== INFORMATION GIVEN

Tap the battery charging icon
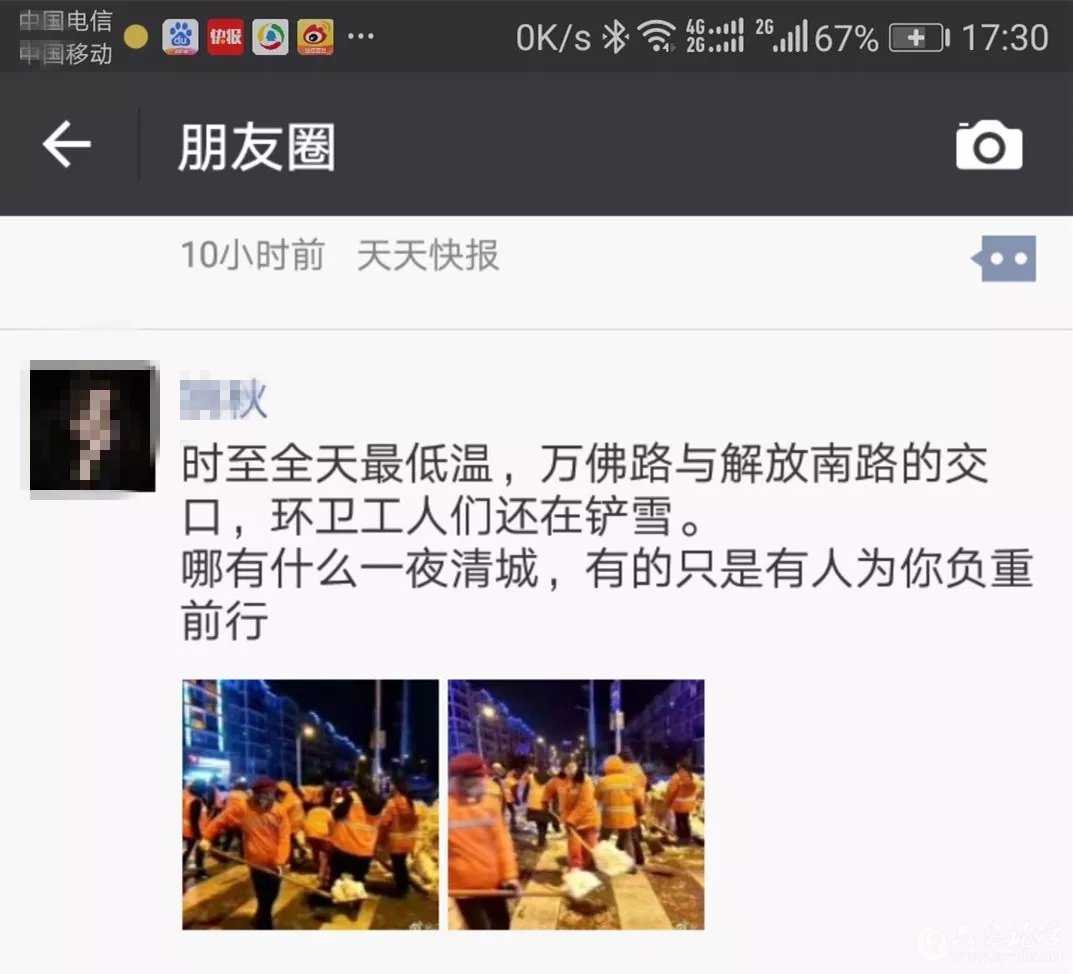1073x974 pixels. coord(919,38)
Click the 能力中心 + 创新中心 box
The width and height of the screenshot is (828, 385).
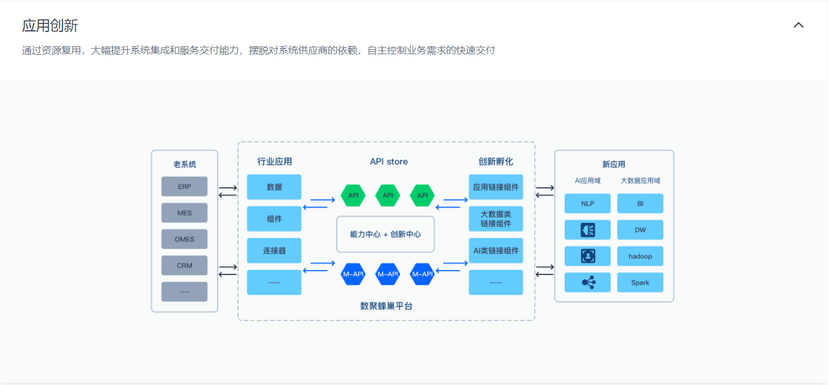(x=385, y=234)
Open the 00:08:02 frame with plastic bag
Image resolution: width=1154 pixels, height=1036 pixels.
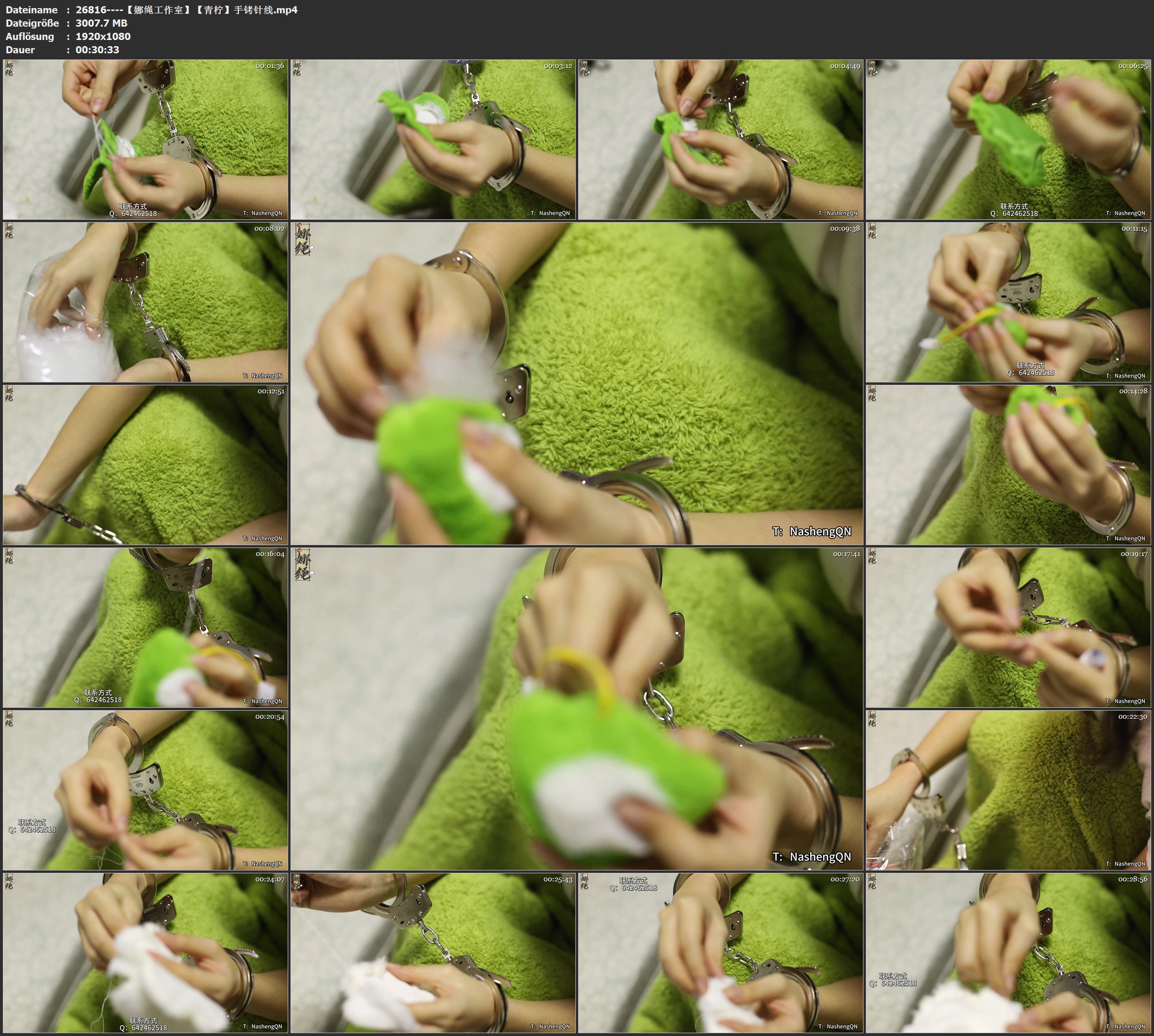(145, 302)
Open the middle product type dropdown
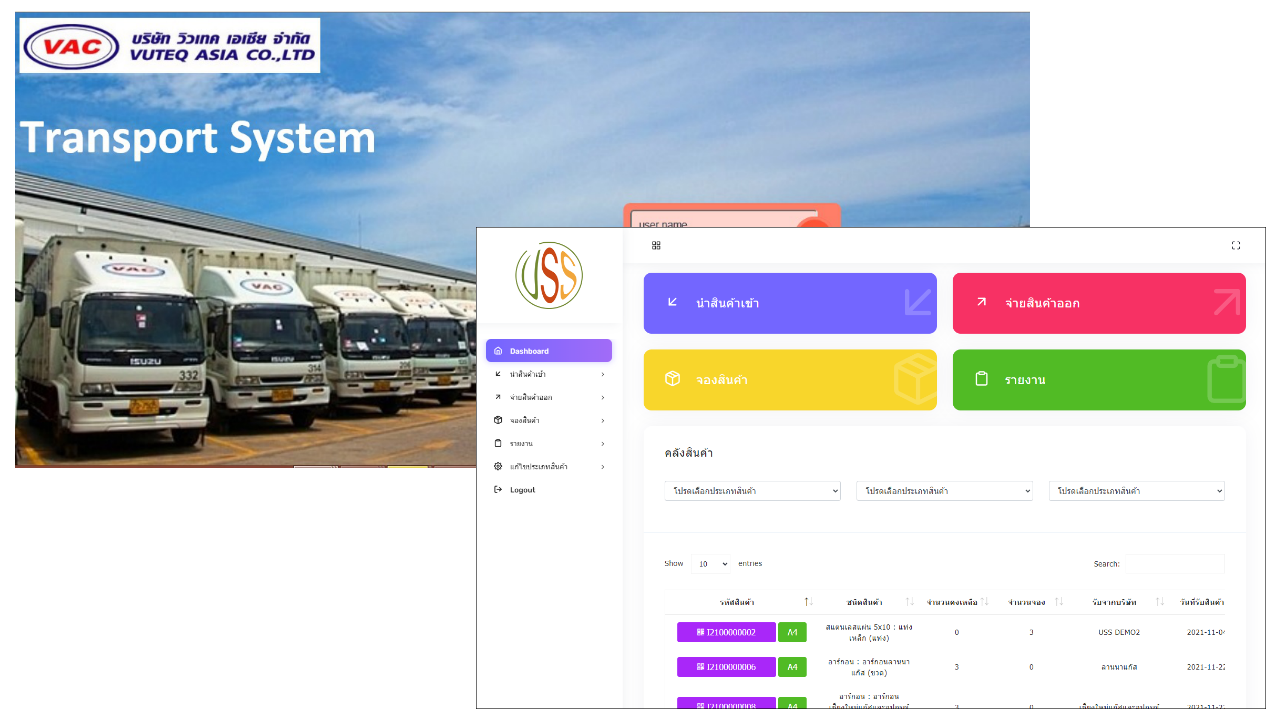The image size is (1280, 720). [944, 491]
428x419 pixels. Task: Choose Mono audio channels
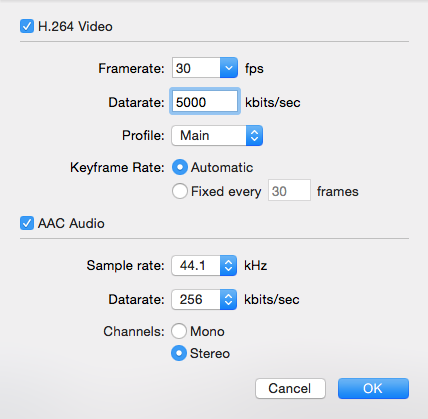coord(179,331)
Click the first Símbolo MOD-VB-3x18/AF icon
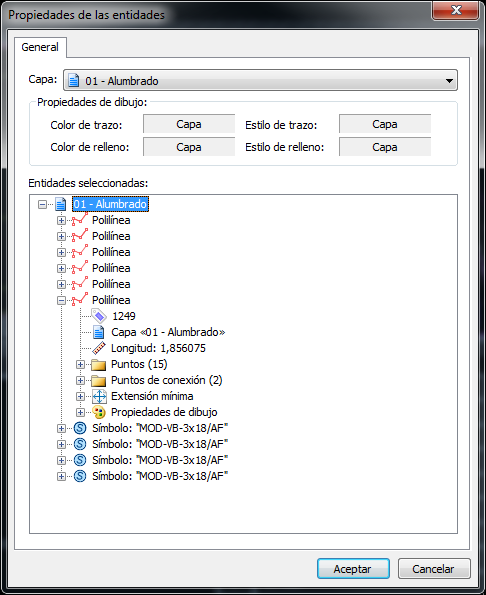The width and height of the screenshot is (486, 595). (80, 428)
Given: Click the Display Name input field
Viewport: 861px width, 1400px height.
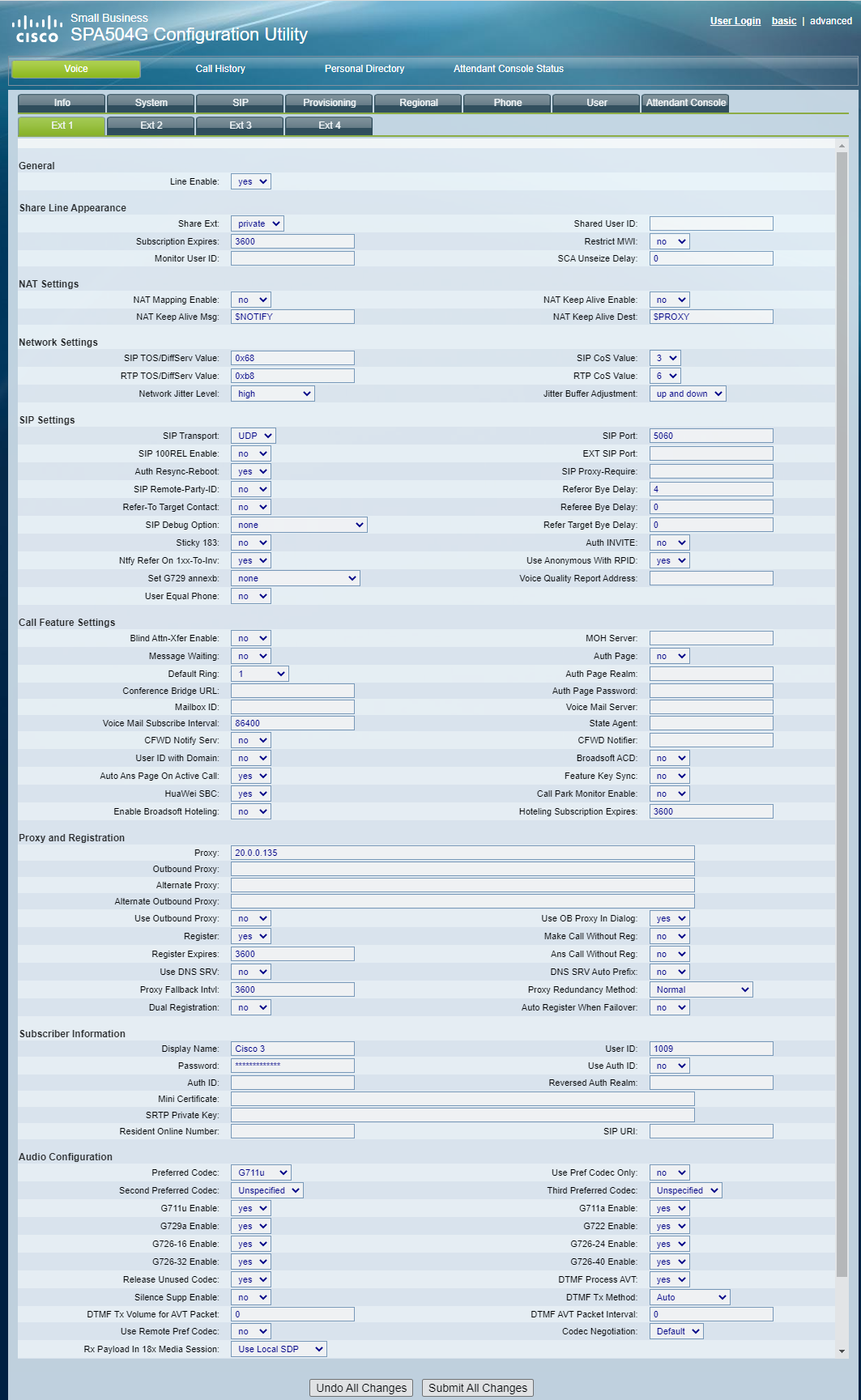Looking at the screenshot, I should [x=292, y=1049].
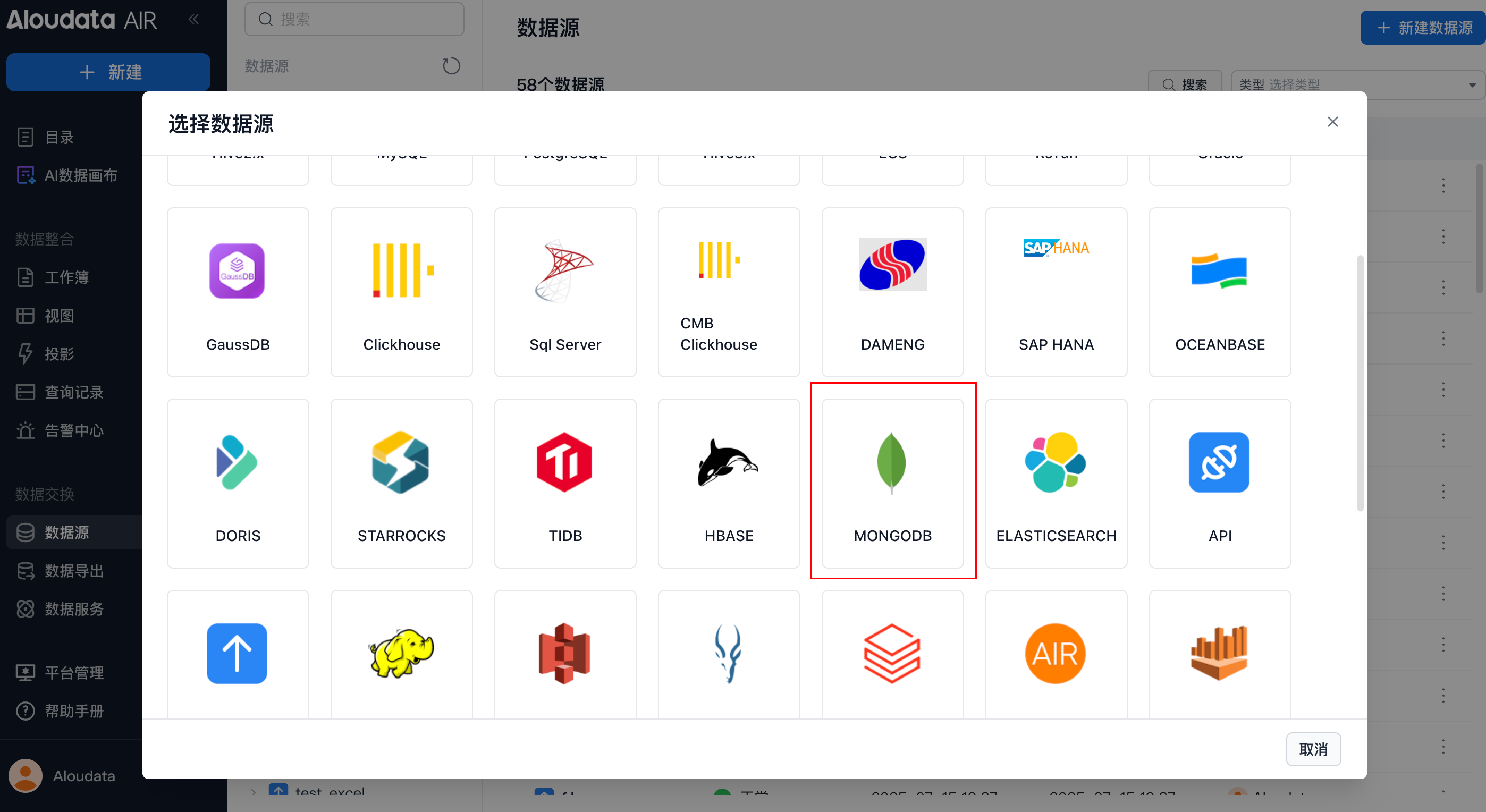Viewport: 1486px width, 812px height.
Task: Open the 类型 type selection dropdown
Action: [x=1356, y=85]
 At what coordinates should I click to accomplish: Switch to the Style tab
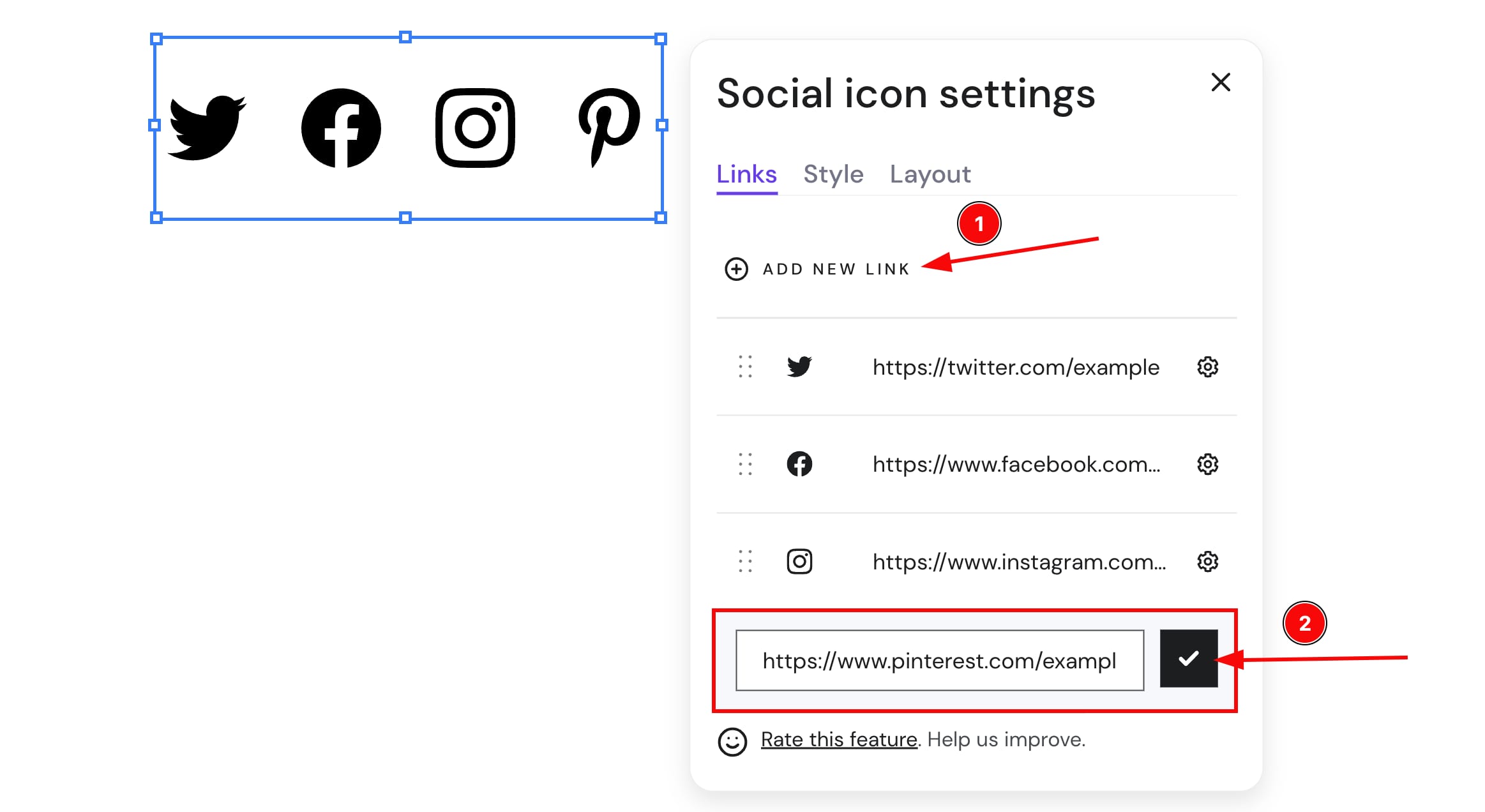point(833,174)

====

Please state how many lines of the records above contain the word "type", giving only the number.

COMPLETE OUTPUT: 2